The load balancer uses the following criteria to select agents:

  1. Agent status must be "active"
  2. Agent must have required capabilities
  3. Agent type must match requirements
  4. Health score must be above threshold
  5. Load metrics must be within limits

Configuration

Environment Variables

  • AITBC_REDIS_URL - Redis connection URL (default: redis://localhost:6379)
  • AITBC_COORDINATOR_PORT - Coordinator service port (default: 9001)
  • AITBC_LOG_LEVEL - Logging level (default: INFO)

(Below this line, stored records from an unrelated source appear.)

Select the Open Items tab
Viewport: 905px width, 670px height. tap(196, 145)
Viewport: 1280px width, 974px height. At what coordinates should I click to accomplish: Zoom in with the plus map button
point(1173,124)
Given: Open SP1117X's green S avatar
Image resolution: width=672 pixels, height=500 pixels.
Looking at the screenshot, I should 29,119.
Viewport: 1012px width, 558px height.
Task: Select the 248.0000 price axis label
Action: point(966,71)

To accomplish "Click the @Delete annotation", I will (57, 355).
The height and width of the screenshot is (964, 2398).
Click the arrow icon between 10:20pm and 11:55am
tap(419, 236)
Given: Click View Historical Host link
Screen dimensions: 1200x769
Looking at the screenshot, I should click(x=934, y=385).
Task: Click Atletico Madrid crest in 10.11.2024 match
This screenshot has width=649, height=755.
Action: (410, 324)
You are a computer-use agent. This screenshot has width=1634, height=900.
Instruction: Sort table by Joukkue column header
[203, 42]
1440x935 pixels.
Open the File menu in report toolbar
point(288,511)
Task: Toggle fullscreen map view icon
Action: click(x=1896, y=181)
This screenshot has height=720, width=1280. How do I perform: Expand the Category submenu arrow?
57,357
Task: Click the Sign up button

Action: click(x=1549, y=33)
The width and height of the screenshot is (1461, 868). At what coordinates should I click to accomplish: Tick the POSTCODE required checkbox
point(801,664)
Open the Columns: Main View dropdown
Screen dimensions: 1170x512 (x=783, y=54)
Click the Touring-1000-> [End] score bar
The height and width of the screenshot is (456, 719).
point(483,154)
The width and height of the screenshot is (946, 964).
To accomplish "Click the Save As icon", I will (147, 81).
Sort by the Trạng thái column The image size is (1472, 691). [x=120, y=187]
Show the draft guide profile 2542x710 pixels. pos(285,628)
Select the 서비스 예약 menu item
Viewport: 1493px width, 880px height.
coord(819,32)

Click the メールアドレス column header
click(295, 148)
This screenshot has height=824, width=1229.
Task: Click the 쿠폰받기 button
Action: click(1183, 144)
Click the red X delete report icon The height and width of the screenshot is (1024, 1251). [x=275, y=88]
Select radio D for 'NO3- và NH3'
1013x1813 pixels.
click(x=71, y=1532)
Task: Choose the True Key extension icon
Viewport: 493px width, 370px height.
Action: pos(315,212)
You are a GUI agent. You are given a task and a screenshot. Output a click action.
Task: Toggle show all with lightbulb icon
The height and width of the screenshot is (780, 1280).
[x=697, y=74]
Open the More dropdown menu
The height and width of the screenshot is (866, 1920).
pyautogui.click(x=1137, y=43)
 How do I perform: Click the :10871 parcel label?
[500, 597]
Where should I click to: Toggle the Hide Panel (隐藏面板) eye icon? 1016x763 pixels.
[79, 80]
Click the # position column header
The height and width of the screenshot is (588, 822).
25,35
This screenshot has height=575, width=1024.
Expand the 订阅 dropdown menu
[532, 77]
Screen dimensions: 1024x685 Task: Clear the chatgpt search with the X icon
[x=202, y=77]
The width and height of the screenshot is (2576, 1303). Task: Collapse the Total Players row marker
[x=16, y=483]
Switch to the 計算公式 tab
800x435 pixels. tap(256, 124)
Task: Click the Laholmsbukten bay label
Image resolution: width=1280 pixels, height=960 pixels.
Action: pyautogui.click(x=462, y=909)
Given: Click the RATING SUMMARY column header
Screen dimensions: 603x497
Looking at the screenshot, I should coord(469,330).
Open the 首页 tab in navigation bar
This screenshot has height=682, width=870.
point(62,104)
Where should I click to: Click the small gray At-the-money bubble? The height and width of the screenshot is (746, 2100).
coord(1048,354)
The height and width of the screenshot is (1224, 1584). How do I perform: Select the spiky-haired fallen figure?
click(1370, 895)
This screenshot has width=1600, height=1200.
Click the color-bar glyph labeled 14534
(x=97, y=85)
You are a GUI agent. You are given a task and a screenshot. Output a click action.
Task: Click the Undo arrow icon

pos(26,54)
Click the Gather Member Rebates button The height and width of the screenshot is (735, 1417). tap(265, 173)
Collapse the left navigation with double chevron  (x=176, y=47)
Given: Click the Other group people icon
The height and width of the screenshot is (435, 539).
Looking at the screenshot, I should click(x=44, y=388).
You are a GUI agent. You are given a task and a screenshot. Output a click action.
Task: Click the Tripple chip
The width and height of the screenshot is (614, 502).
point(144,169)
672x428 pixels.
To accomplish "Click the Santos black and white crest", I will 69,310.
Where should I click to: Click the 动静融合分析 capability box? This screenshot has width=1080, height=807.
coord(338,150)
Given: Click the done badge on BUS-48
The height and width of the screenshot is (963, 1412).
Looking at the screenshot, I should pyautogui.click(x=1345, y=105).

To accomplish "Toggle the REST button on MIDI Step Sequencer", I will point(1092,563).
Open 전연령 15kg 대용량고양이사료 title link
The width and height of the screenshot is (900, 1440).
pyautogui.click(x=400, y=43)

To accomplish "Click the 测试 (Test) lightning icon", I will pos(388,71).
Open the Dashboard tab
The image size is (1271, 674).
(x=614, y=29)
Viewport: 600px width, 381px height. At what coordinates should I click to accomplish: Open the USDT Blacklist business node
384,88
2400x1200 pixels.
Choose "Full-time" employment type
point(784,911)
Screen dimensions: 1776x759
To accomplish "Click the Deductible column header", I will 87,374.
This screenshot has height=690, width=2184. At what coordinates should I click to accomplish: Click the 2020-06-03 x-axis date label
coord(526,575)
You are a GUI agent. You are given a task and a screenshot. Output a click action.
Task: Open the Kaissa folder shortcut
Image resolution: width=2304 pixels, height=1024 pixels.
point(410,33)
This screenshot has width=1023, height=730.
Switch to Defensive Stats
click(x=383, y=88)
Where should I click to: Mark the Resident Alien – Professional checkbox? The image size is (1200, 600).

Load Balancing Configuration

  • Default strategy: LEAST_CONNECTIONS
  • Strategy can be changed via LoadBalancer.set_strategy()
  • Priority queues: urgent, critical, high, normal, low

Health Check Configuration

  • Heartbeat timeout: 300 seconds (configurable)
  • Health score threshold: 0.5 (configurable)
  • Stale agent detection: enabled by default

Monitoring

Metrics Available

  • Active agents count
  • Tasks distributed/completed/failed
  • Average distribution time
  • Load balancer success rate
  • Agent load distribution
  • Queue sizes per priority

Monitoring Endpoints

  • GET /tasks/status - Task distribution statistics
  • GET /health - Service health check
  • Future: Prometheus metrics endpoint

Security

Authentication

  • API key authentication via middleware (optional)
  • JWT token support (optional)
  • Role-based access control (optional)

Rate Limiting

  • Not currently implemented
  • Can be added via FastAPI middleware

Scalability

Horizontal Scaling

  • Multiple coordinator instances can run behind a load balancer
  • Redis provides shared state across instances
  • Agent registry is distributed via Redis

Performance Considerations

  • Redis operations are O(1) or O(log N)
  • Task distribution is asynchronous
  • Priority queues prevent starvation
  • Load balancing strategies can be tuned

Troubleshooting

Common Issues

No active agents:

  • Check Redis connection
  • Verify agents are registered
  • Check agent status (may be inactive/stale)

Tasks not distributing:

  • Check task distributor is running
  • Verify eligible agents exist
  • Check load balancer strategy
  • Review task requirements

Agent not discovered:

  • Verify agent registration succeeded
  • Check agent status is active
  • Verify capabilities match query
  • Check Redis connection

Debug Commands

# Check service status
systemctl status aitbc-agent-coordinator.service

# View logs
journalctl -u aitbc-agent-coordinator.service -f

# Check Redis
redis-cli
> KEYS agent:*
> SMEMBERS agents:active

# Test API
curl http://localhost:9001/health
curl http://localhost:9001/tasks/status

Future Enhancements

Planned improvements (see Phase 3):

  • Agent heartbeat mechanism
  • Additional load balancing strategies
  • Task priority queue management
  • Agent metrics dashboard
  • WebSocket support for real-time updates